_Verilen Metin_.
● ● ● ● ●

Screen International dergisinin eleştirmenlere
yaptırdığı puan tablosunda, Nicole Kidman'ın rol aldığı 'Dogville' 3.1
puanla birinci, 'Uzak' ise 3 puanla ikinci sırada yer alıyor.
Ceylan mı,
Trier mi?
Bu akşam sona erecek 56.
Cannes Film Festivali'nde Altın Palmiye'nin en güçlü adayı Lars von Trier'in
'Dogville'i. Ödül için adı ikinci sırada geçen film ise 'Uzak'
MEHMET BASUTÇU
CANNES - 56. Cannes Film Festivali bu akşam yapılacak ödül töreniyle sona
eriyor. Festivalin sonuna yaklaşırken, Lars von Trier'in neden Altın Palmiye'nin
en güçlü adayı olduğu, hiç beklemediğiniz anlarda sanki bilinçaltından
fışkırırcasına belirginleşiveriyor. 'Dogville'in doğurgan yapıtlara özgü
etki gücü artarak sürmekte. Yenilikçi cesur dilinin getirdiği biçimsel
devrim bir yana, senaryosunun yoğun dokusu içinde filizlenen temasal zenginlik,
zaman geçtikçe belleğinizde yeşererek kök salıyor...

● ● ● ● ●

_Veriler_.

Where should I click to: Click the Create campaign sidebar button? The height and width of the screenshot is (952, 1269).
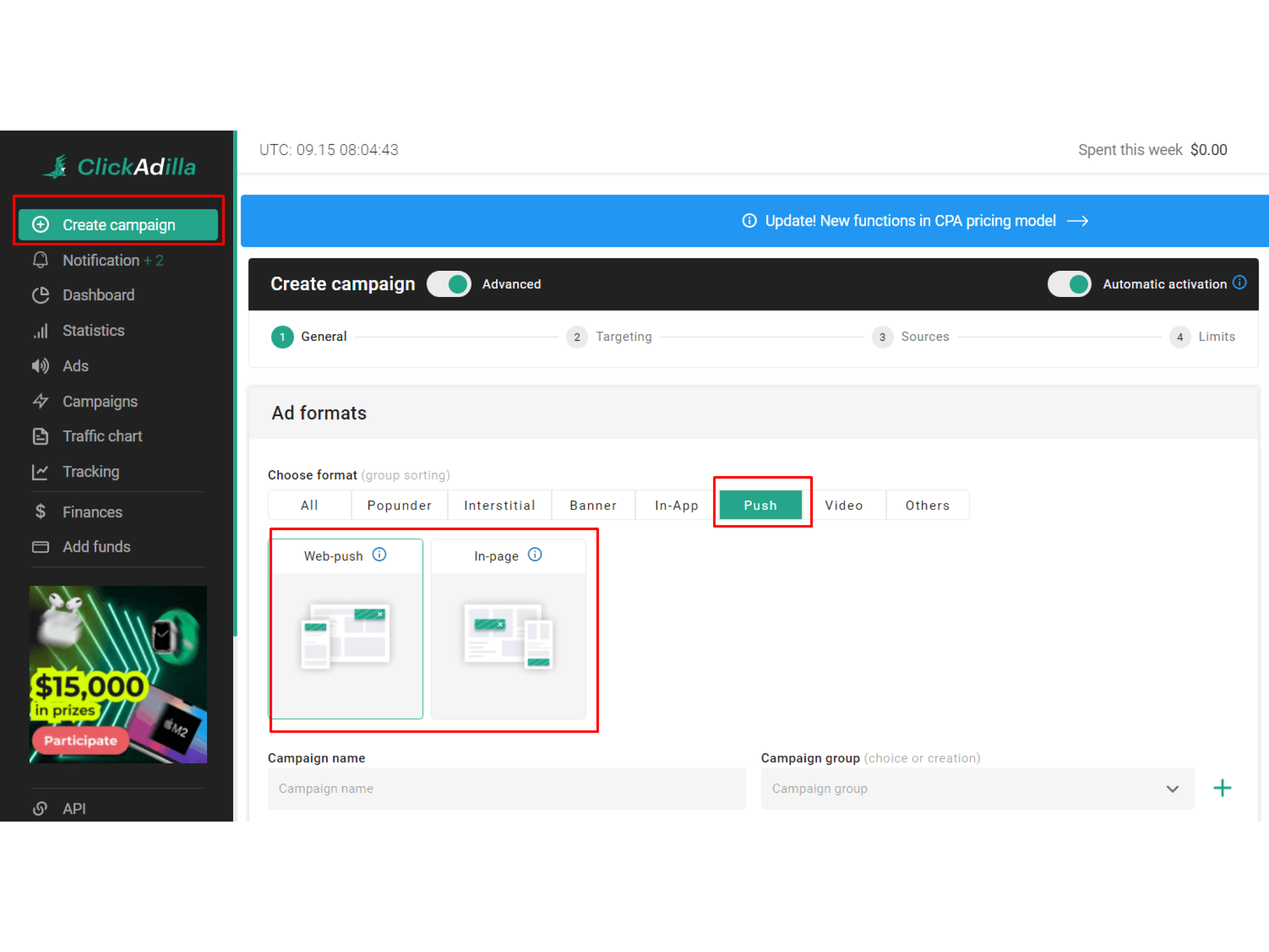coord(118,225)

● ● ● ● ●

_Verilen Görev_. Cannes Film Festivali haberinde "Screen International dergisinin" sözlerinin geçtiği yerden başlayın ve "sırada yer alıyor." sözlerinden sonra durun. Bu bölümü hiç değiştirmeden kopyalayın.

_Görevin Cevabı_.
Screen International dergisinin eleştirmenlere
yaptırdığı puan tablosunda, Nicole Kidman'ın rol aldığı 'Dogville' 3.1
puanla birinci, 'Uzak' ise 3 puanla ikinci sırada yer alıyor.